L’INSTALLAZIONE “SHADOWS” TORNA NELLA GRANDE MELA DAL 12 NOVEMBRE
NEW YORK. “Shadows’ (Le Ombre) di Andy Warhol tornano a New York dopo vent’anni. La serie monumentale di tele serigrafate e dipinte a mano sarà in mostra nel quartier generale di Calvin Klein nel Garment District fino al prossimo 15 dicembre. Le Ombre sono uno dei lavori più astratti del padre della Pop Part e furano realizzate tra il 1978 e 1979 su commissione della DiaArt Foundation e consistono di 102 tele il cui numero tuttavia varia a seconda dello spazio dove vengono esposte. Secondo direttive precise di Warhol per l’installazione, le tele devono essere attaccate una accantaall’altra e a trenta cm di altezza dal suolo. Le Ombre arrivano a New York con il sostegno di Calvin Klein, che ha provveduto anche al restauro dopo essere state esposte l’ultima volta nel 1998 e precedono di qualche settimana l’apertura della grande retrospettiva che il Whitney Museum dedicherà all’artista. “Andy Warhol-From A to B and Back Again” aprirà il 12 novembre. “Le Ombre - ha detto Courtney J. Martin, vice direttore e capo curatrice della Dia - sono importanti perché mostrano l’interesse di Warhol nella pittura.
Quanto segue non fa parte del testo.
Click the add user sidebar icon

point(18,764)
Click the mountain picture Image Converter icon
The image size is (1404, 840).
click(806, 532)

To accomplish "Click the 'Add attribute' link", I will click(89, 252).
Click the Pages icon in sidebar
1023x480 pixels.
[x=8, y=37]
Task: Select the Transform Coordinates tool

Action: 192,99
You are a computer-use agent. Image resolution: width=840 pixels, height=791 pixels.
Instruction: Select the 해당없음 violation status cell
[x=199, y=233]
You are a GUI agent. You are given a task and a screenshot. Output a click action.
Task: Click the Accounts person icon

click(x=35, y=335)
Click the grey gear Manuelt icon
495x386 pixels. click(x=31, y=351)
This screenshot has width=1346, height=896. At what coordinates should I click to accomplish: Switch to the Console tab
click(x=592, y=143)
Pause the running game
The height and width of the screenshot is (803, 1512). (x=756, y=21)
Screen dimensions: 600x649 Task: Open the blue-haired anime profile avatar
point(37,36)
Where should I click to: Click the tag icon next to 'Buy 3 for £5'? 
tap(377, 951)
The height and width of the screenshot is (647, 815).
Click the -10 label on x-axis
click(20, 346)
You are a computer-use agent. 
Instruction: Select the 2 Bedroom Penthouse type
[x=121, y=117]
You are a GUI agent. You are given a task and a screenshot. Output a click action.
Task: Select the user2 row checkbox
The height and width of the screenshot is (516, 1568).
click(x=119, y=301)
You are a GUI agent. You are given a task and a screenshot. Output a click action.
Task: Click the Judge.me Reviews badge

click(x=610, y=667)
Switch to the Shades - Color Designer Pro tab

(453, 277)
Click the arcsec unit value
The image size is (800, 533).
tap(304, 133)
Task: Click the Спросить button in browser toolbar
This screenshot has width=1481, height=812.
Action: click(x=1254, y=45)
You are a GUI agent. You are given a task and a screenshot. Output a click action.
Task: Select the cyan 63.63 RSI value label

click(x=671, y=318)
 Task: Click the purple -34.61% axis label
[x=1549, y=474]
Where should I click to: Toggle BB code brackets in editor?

E’ un aspetto poco esaminato della sua arte. Si sa tanto di lui come regista, come fotografo ma poco come pittore”. L’opera in passato si è danneggiata durante il processo di installazione. Con il nuovo procedimento, una maniglia montata su un sostegno dietro ogni tela, non c’è più bisogno di prendere le tele dai bordi per appenderle limitando così il rischio di danneggiare gli angoli. La Martin ha aggiunto anche che al momento Le Ombre sono l’unica mostra su un pezzo unico di Warhol a New York e con il Whitney invece a novembre ci saranno due mostre dedicate all’artista nella stessa città, una cosa piuttosto rara. Dopo New York, Le Ombre torneranno nella sede della Dia a Beacon, nello stato di New York, per essere esposte a lungo termine. Non è ancora stato stabilito se l’opera completa sarà in mostra. “Davvero non so - conclude la Martin - devo vedere lo spazio ma il nostro obiettivo e di mostrare più tele possibile”.